アレクは背を向けたままで手を振り、静かにドアを閉める。久しぶりにクラウと二人だけの空間が出来上がった。クラウはゆっくりと振り向き、私を正面から抱き直す。その胸に顔を埋めると、穏やかな鼓動音と体温に、同時に触れられた。まるで陽だまりの中にいるようだ。

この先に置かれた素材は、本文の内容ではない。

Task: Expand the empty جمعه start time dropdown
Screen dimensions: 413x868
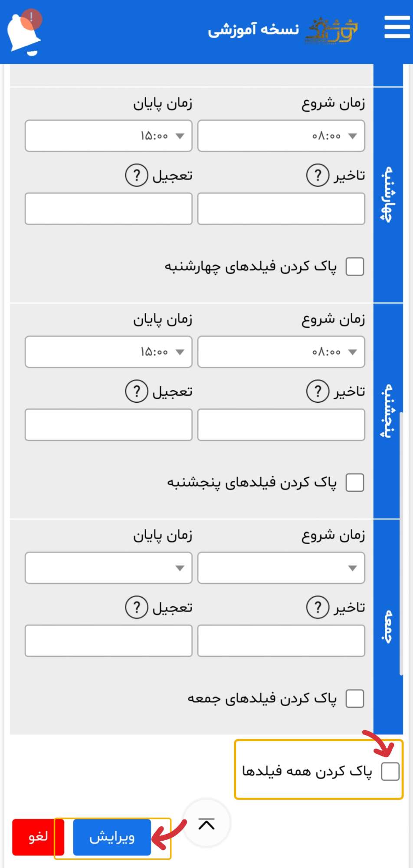Action: (281, 568)
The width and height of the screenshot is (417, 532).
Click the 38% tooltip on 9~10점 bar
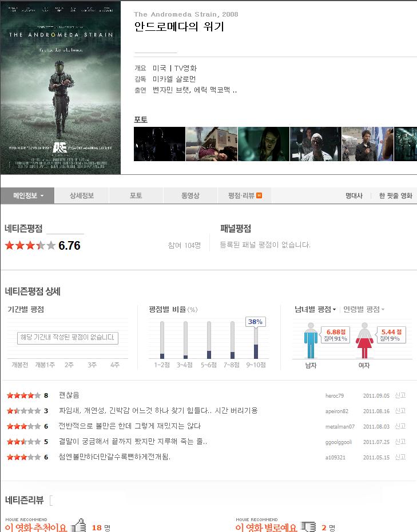255,322
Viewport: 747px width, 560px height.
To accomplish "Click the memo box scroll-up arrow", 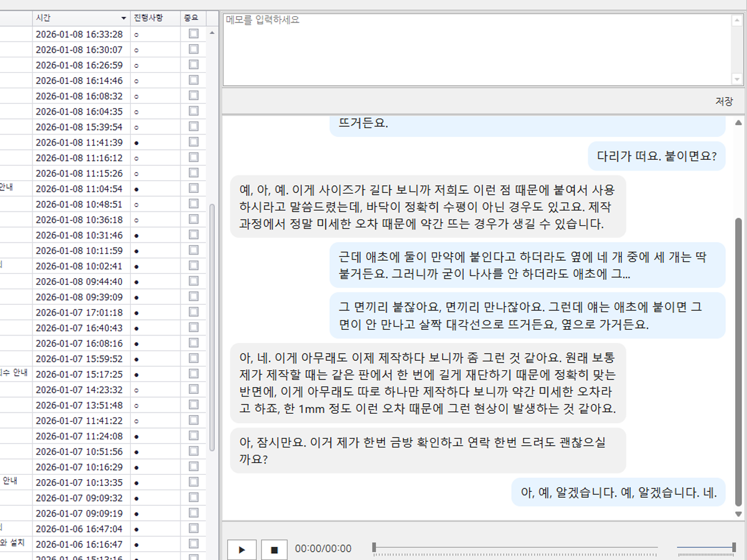I will click(x=738, y=20).
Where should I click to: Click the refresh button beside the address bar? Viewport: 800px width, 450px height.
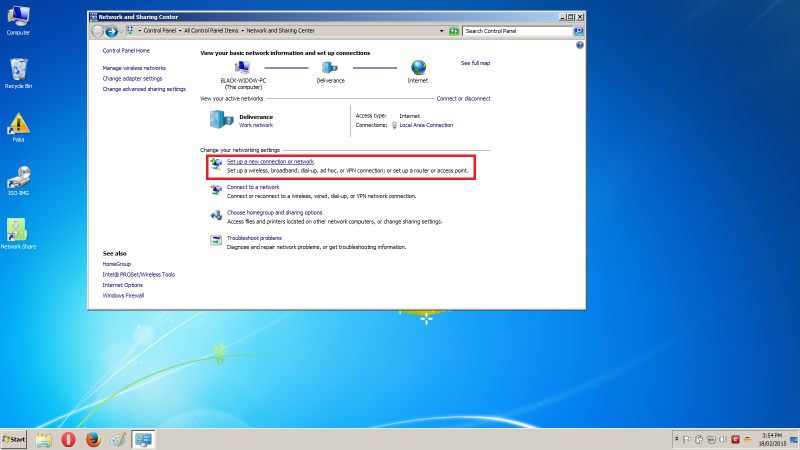point(454,31)
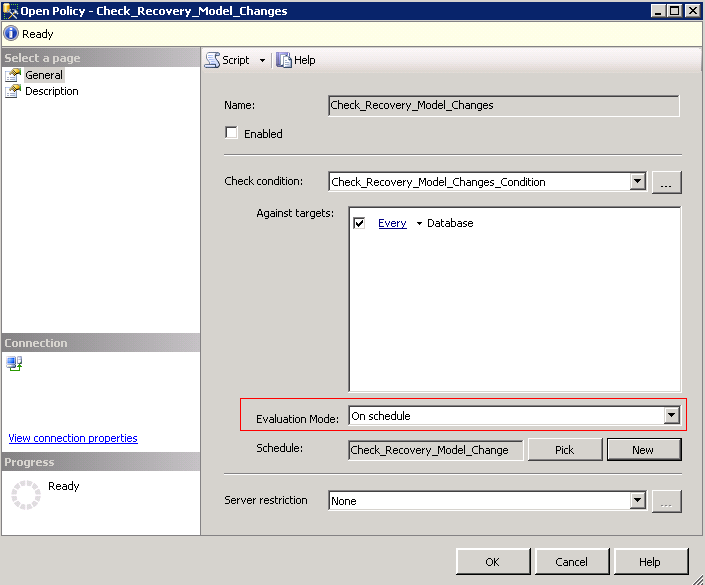This screenshot has height=585, width=705.
Task: Click the Pick schedule button
Action: 564,450
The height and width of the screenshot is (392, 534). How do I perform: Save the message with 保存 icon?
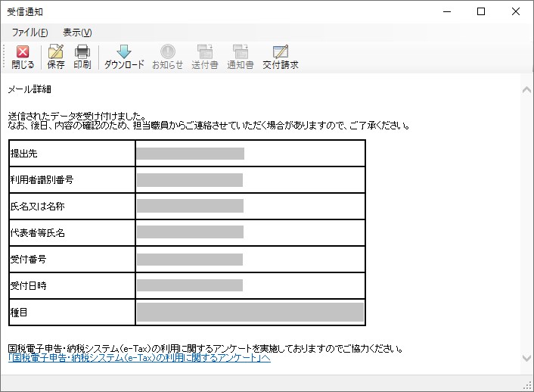click(55, 51)
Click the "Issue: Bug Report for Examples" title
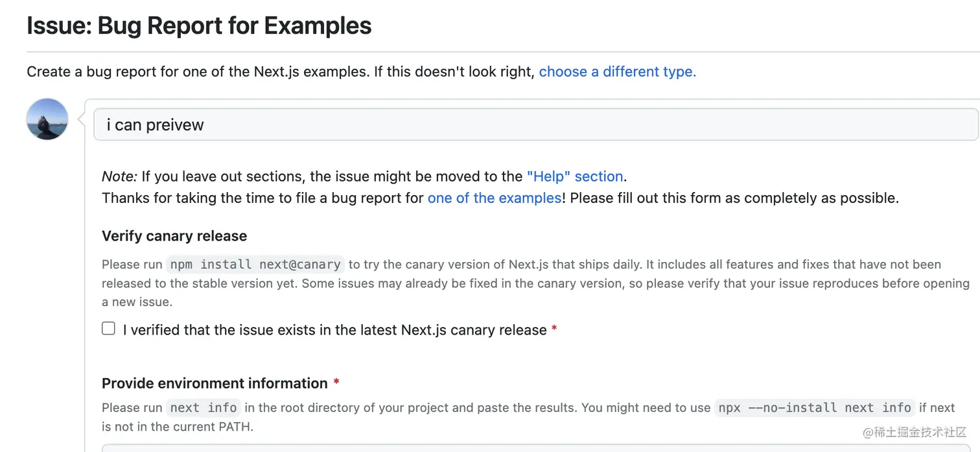 click(x=199, y=26)
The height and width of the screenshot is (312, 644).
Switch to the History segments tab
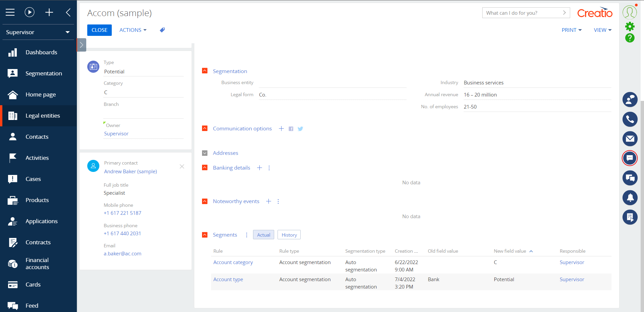click(x=289, y=235)
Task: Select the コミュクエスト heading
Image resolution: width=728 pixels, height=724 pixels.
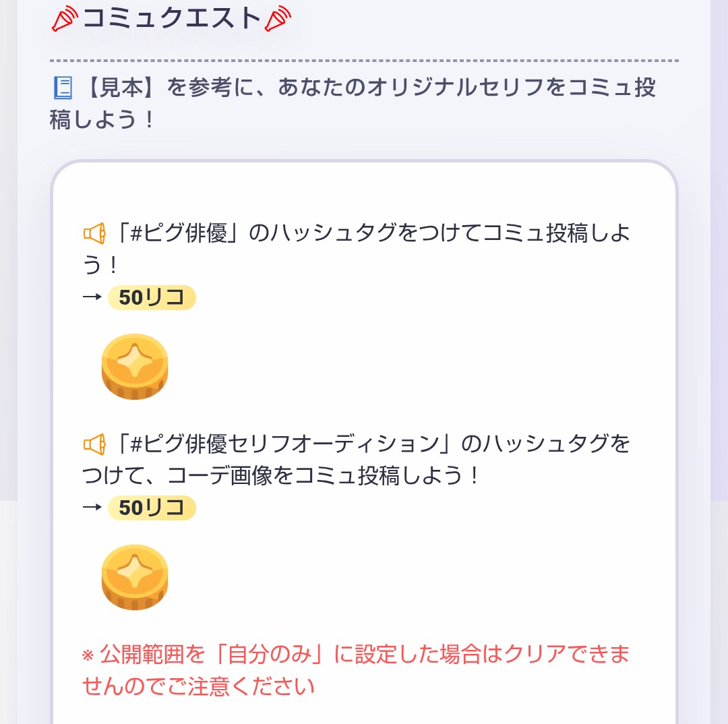Action: [x=171, y=19]
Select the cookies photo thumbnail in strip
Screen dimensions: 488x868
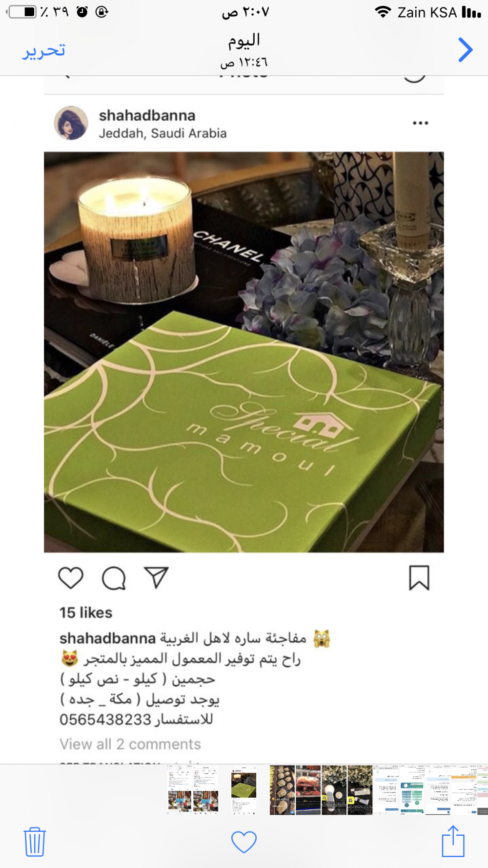click(282, 790)
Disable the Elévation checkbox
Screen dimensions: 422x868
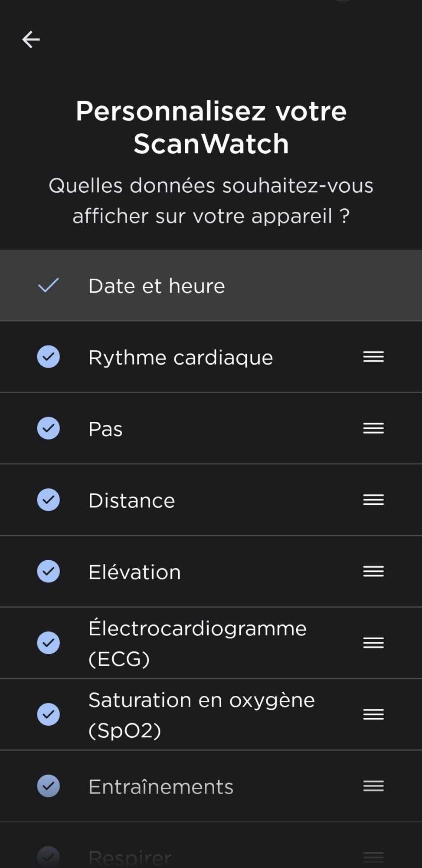coord(49,572)
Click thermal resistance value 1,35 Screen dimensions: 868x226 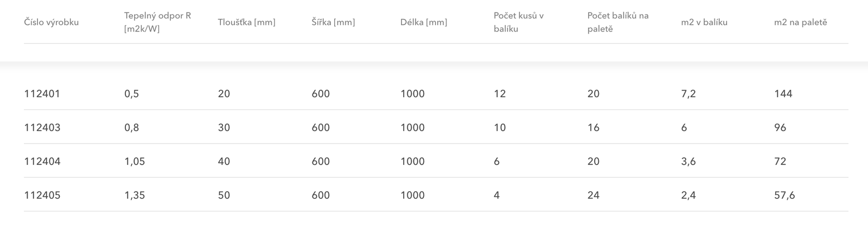click(135, 195)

「あんなことがあったから、もうミユとは一生会えないだろうって覚悟してた。何より、嫌われただろうし、怖がられるだろうって。自分を殺そうとした相手を許せる筈がないって。カノンがそうだったじゃん? だから、ミユも……」
「クラウのことを嫌うなんて、怖がるなんて、私は絶対にそんなことはしないよ」
「ありがとう」
私を抱く手に力が入る。
「それにしても、神様に教えてもらった方法って、何で一時凌ぎなんだろう。力が枯れちゃうとか……そんな理由なのかな」
口が滑りそうになるのを必死に抑えた。私一人の命だけでは闇を葬れないなんて、寿命を縮めるなんて、口が裂けても言えない。
「う〜ん、分かんないけど……そんな理由なのかなぁ……」
「ミユもはっきりしてないんだね」
上手くはぐらかせたようだ。いつまでも上手く嘘が吐けるとは限らない。今のうちに話題を変えてしまおう。
そうだ、私は王に言われたではないか。世界の根幹に関わることを。みんなに共有する前に、まずはクラウに伝えてみよう。
「私ね、エメラルドの王様に会ってきたの」
「うん。それはフレアから聞いてる」
「それで、王様に言われたの。『愚かな行い』の内容と、他にも色々」
「うん」
クラウが生唾をごくりと呑む音が聞こえた。
「王族の『愚かな行い』は、人の負の感情を星の中央に追いやること。その追いやられた闇が耐え切れなくなって」
「『影』が誕生した」
「そういうことなんだと思う」
クラウは「なるほどね……」と呟き、思考を巡らせているようだ。間を置き、他の情報も開示していく。
「あと、王様は神様には会えないんだって」
「どうして?」
「それは分かんないけど……その時に聞かれたの。『デュ』の名の意味を忘れたのかって」
「『デュ』の名の意味?」
抱かれながら、小さく頷いてみせる。
「俺も分からないな……。でも、カイルたちなら知ってるのかも」
「使い魔が?」
「ほら、使い魔は何千年も、何万年も生きてるからさ」
そうか、その手があった。何か知っていそうな使い魔たちに、直接聞いてみれば良いのだ。
「話してくれるかなぁ」
「聞いてみなきゃ分からない。でも、聞く価値はあると思う」
見上げてみると、ようやくクラウは私を見てくれた。目は腫れているけれど、儚く微笑んでいてくれる。
次の行動は決まった。あとはアレクとフレアにも意見を求めるだけだろう。動き出さなくては、現状は変わらないのだから。